Neben rührigen Vereinen haben auch parlamentarische Kreise sich dieser wichtigen Angelegenheit angenommen und unter den Mitteln, die zur Bekämpfung des Alkoholgenusses empfohlen worden sind, ist mit Recht auf die Mitarbeit der Schulen hingewiesen worden ...
19. März 1902
Noch ist die Ehrlichkeit nicht ausgestorben. am 1. April 1886 bewirkte ein hiesiger Spediteur einen Möbeltransport, ohne den dafür zu entrichtenden Betrag von dem Auftraggeber zu erhalten.
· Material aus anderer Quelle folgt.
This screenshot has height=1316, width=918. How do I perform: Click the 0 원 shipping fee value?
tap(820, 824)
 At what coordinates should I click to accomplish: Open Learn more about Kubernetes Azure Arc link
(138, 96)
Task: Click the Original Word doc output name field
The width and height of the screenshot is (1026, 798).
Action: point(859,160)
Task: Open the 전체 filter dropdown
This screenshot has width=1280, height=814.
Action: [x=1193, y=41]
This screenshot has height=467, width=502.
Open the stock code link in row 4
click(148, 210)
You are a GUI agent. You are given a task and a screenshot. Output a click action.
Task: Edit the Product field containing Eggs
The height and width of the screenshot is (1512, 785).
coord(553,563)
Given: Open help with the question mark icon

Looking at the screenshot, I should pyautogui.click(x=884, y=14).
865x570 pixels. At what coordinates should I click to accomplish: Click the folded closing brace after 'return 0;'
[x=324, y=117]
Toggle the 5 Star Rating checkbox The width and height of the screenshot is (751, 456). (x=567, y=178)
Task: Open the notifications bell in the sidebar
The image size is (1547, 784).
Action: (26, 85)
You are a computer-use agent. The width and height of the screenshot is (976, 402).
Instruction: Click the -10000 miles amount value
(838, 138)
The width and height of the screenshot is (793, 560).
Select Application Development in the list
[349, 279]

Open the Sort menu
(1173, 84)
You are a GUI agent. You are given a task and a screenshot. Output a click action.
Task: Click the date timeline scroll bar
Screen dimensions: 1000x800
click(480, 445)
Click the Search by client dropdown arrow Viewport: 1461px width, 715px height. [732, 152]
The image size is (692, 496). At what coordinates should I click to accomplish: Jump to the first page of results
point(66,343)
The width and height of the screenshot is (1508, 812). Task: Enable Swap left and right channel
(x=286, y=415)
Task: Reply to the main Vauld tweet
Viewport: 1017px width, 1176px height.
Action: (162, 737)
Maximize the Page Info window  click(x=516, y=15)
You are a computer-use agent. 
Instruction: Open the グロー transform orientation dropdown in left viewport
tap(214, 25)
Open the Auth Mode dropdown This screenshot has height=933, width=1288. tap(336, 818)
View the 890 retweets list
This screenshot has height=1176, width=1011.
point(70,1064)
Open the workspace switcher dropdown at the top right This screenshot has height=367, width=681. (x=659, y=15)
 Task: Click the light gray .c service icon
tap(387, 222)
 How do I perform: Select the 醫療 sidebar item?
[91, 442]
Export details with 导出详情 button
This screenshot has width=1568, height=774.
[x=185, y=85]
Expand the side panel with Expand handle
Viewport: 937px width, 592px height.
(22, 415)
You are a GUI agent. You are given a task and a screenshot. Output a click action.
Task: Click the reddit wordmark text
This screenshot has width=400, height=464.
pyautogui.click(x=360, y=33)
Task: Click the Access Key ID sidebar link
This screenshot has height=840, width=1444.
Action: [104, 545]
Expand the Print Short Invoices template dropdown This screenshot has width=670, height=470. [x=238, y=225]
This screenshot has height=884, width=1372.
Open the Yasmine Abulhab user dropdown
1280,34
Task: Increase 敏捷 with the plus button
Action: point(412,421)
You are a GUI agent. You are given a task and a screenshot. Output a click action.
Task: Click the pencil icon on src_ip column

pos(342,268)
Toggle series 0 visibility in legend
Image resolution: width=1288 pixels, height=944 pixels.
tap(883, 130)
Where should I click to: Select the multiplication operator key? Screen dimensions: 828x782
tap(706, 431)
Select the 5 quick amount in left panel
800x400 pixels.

Jetzt, nach 16 Jahren, erhielt der betreffende Spediteur ganz unerwartet die längst verloren gegebenen 15 Mark durch Postanweisung als Bezahlung für jene Fuhre zugesandt.
20. März 1902
Das Vaterunser auf ein Fünfpfennigstück zu gravieren, dieses Kunststück hat ein Berliner zuwege gebracht. Der Lehrer Otto in Dudweiler entdeckte dieser Tage unter seinem Gelde ein Fünfpfennigstück, das ein anderes Aussehen hatte, wie die üblichen Münzen. Der Adler auf dem Geldstück war nämlich vollständig abgeschliffen und auf diese eine Seite das Vaterunser in vollständigem Wortlaut, ohne ein Wort abzukürzen oder auch nur ein Wort zu trennen, in schöner Schrift eingraviert. Am Schlusse des Vaterunsers stand der Name des Künstlers:
"L. Grappitz, Berlin, 15.6.1894." - Für ein scharfes Auge ist die Schrift ohne Lupe lesbar.
27. März 1902
Annonce
Bekanntmachung
Unter Hinweis auf die Lokal-Polizei-Verordnung vom 11. April 1851 und 30. August 1866 fordern wir die hierzu Verpflichteten auf, bis auf Weiteres an jedem Montag und Sonnabend, sowie am Tage vor einem Feste bis Nachmittags 6 Uhr den Bürgersteig, den Rinnstein und den Straßendamm bis zur Mitte, sowie die Rinnsteine an jedem Wochentage gründlich zu reinigen. Die Revierpolizeibeamten sind angewiesen, jede unterlassene Reinigung zur Bestrafung anzuzeigen.